Je ne sais pas si un jour je me déciderai de faire un film dans lequel il n’y ait pas au moins quelques petites interventions animées sur les images de prise de vues réelles, mais dans le cas de Praha-Florenc, je n’ai pas pu résister. J’imagine qu’à un certain niveau c’est pour moi une question d’identité. Ce qui ne veut pas dire que Praha-Florenc se qualifiera comme «film d’animation» dans les festivals spécialisés. Rien de moins sûr.
Les interventions sont assez circonscrites à certaines sections bien précises du film mais elles jouent un rôle assez important au moment du climax du film en ce sens qu’elles ont permis de faire émerger «le sens» du film de façon un peu plus nette. Pour la première fois, j’ai travaillé de façon complètement numérique en utilisant une tablette Cintiq qui m’a permis de contourner la difficulté que j’avais à dessiner sans voir le dessin en cours et ma main du même regard. Devoir regarder le dessin sur l’écran d’ordinateur sans voir ma main (comme cela se produit avec une tablette Wacom normale) brisais ma coordination et me mettais dans une situation que je trouvais trop abstraite. L’expérience a été concluante et je vais poursuivre un nouveau travail avec les mêmes outils.

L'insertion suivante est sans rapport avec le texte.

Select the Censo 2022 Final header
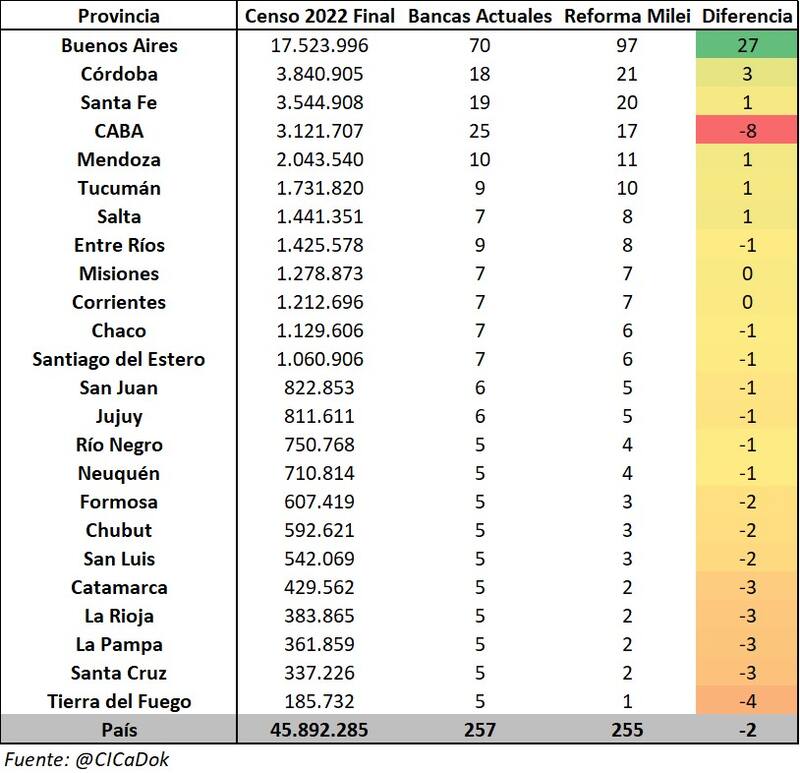Screen dimensions: 800x773 (320, 16)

Tout en faisant les interventions animées, j’ai réduit la longueur du film à 10 minutes exactement et j’arrive à m’y tenir. L’animation permet d’indiquer beaucoup plus rapidement dans le film que «l’action» va se produire essentiellement à l’intérieur du bas-relief «réaliste socialiste», ce qui laisse l’impression d’un film encore plus court. Ce weekend, j’ai donc décrété que l’image était terminée et, hier, le film est passé à une nouvelle étape. Je suis allé porter tous les éléments à Claude Beaugrand pour finaliser le montage sonore.
J’avais déjà fait un bon bout de travail sur le son. En effet, je n’arrive pas à travailler sur une seule dimension du film à la fois. Dès le début, je sens la nécessité de mettre du son, de la musique, et même de mettre un générique de début et de fin, de sorte que, tout de suite, il y ait une forme globale qui émerge. Mais l’intervention de Claude me semble toujours indispensable. C’est évident d’un point de vue de raffinement technique mais il y a plus. Encore une fois, le travail sur le son avec Claude (enfin ce que nous avons pu accomplir en une demi journée, et ce n’est pas fini) a permis de faire émerger le sens sur une base concrète et matérielle (par opposition à «conceptuelle»), de révéler ce qui d’une certaine façon était déjà là mais pas d’une façon suffisamment perceptible. Le film continue d’être un objet étrange dont on ne saura jamais très bien ce qu’il veut dire (ça, j’aime ça), mais, d’abord avec les interventions animés, puis avec le son, il y a un focus beaucoup plus net et tranché qui se dessine au coeur de la matière et qui guide le spectateur.
C’est assez intéressant de noter que la très grande majorité des sons sont «hors-champs», il n’y a que quelques éléments synchrones qui percent discrètement ici et là. Il y a les constructions sonores qui soutiennent les interventions animées et qui sont synchrones, mais d’emblée, et à ce titre, elle se situent dans un autre espace, plus complexe et d’une autre nature. Je trouve intéressant de constater à quel point le son permet la construction d’un sens complexe de l’espace. É cet égard, les films sans construction sonore autonome (disons cela comme ça) restent à mon sens un peu plats et claustrophobes.